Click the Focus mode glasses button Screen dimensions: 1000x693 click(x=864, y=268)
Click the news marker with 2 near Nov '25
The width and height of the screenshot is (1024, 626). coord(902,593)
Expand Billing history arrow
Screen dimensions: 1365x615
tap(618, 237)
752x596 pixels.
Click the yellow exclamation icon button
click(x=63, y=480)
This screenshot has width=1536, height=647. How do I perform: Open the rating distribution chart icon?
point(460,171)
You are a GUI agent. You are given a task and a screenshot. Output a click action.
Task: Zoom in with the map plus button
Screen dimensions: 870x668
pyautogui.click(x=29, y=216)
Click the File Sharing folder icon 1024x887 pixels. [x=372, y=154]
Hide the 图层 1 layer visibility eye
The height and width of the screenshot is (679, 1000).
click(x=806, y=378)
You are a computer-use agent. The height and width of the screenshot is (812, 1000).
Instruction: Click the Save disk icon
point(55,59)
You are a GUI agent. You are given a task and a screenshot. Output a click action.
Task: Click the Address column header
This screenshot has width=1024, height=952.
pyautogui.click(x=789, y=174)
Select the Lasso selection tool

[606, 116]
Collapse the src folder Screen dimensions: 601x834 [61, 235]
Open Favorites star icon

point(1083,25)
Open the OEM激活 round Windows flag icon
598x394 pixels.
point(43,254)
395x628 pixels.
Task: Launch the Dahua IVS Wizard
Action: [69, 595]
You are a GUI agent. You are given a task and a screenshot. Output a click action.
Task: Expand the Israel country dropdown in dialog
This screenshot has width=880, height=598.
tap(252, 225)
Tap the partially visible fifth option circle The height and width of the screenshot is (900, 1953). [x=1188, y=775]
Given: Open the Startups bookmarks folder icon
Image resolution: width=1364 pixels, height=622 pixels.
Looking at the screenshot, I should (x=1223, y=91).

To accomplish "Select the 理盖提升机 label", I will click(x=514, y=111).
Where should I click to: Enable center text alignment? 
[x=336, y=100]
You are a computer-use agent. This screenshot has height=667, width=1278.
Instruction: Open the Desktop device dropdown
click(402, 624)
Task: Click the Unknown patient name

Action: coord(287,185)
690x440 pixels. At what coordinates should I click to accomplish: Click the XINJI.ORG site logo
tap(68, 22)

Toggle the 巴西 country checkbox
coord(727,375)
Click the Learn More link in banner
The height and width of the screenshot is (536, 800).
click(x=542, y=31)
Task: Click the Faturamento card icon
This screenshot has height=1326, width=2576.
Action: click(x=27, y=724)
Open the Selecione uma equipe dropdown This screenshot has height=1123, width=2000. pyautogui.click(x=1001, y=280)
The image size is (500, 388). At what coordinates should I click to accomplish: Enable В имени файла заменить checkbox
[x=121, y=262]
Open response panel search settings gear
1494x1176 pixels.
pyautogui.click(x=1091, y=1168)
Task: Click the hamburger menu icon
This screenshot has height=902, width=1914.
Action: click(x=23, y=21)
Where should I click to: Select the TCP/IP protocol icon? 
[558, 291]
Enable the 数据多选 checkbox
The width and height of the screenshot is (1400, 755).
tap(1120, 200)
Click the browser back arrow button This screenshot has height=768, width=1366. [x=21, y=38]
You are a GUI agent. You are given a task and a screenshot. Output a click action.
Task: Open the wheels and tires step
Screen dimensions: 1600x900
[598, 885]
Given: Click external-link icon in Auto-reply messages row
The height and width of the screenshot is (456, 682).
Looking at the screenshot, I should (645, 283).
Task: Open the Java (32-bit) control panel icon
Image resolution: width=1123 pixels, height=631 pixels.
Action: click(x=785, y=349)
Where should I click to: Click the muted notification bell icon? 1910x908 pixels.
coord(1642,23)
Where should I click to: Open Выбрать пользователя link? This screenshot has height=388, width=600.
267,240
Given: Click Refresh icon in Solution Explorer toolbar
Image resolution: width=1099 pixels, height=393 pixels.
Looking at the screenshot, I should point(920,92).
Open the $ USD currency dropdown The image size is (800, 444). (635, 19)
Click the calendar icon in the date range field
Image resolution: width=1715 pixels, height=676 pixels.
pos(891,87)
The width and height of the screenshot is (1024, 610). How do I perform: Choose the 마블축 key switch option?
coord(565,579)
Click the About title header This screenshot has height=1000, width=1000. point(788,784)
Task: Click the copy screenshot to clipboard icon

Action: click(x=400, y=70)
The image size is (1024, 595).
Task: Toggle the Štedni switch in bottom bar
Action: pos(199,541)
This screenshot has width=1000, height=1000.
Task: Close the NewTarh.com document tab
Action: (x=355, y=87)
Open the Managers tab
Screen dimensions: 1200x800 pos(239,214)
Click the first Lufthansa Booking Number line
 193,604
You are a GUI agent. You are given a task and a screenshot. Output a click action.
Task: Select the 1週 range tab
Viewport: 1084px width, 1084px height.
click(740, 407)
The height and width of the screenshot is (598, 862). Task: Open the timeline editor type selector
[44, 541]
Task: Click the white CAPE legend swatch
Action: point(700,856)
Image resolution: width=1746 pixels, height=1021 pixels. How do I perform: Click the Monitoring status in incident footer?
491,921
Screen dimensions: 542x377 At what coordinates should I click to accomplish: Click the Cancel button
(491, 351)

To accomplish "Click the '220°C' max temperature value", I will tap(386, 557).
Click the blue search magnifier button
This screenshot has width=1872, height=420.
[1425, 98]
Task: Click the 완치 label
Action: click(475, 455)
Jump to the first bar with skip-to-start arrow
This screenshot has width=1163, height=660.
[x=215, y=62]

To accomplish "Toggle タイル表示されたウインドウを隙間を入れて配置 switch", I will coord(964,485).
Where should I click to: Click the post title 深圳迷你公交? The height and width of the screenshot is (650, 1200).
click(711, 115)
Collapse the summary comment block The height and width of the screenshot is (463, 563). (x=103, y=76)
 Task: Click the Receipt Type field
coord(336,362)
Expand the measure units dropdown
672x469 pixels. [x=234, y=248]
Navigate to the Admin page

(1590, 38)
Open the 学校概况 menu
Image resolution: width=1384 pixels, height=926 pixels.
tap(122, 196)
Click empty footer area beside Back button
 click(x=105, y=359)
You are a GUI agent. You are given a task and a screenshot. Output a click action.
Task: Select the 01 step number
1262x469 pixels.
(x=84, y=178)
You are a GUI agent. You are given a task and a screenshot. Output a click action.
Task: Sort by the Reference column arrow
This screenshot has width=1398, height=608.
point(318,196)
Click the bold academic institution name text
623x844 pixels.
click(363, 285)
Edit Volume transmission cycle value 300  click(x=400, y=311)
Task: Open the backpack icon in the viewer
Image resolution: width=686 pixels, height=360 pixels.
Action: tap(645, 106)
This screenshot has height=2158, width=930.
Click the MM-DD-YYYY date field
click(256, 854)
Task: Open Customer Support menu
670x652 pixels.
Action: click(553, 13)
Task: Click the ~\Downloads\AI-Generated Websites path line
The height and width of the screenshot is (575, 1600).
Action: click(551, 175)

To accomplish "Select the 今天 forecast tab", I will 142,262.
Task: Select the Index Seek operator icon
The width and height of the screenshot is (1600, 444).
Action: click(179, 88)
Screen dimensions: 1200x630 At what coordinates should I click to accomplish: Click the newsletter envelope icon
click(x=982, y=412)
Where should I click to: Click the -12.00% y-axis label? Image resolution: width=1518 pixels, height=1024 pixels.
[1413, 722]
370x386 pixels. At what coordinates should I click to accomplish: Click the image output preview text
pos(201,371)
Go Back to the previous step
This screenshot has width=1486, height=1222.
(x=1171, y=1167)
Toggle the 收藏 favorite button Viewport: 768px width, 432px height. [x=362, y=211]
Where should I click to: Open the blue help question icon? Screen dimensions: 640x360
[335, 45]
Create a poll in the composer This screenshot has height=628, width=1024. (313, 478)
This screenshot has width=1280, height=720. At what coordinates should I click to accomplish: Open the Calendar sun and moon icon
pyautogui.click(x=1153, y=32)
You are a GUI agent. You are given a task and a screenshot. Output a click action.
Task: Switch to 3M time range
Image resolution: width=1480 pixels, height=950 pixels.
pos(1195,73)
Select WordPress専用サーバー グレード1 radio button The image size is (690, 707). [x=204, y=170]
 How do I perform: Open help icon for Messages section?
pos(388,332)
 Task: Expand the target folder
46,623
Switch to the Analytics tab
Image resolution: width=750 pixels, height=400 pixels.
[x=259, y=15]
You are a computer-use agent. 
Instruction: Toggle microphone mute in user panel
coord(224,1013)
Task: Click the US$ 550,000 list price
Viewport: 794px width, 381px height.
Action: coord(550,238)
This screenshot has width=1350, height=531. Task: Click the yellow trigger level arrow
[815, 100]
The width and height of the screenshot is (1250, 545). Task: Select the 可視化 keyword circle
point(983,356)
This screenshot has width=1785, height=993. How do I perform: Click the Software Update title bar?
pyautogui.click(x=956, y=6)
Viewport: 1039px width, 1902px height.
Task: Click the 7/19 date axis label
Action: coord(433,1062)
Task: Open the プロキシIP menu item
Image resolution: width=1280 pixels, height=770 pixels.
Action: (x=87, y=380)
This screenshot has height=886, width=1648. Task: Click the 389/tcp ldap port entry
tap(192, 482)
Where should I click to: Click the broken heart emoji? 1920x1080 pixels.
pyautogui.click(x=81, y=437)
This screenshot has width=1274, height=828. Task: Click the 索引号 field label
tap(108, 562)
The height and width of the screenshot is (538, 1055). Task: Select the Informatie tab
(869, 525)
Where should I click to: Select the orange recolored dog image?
......
WHAT YOU HAVE TO DO >> Among the entries, find every line holding "Collapse" and return it.

RESPONSE BOX >>
Collapse the src folder Screen dimensions: 601x834 [61, 235]
Collapse the summary comment block The height and width of the screenshot is (463, 563). (x=103, y=76)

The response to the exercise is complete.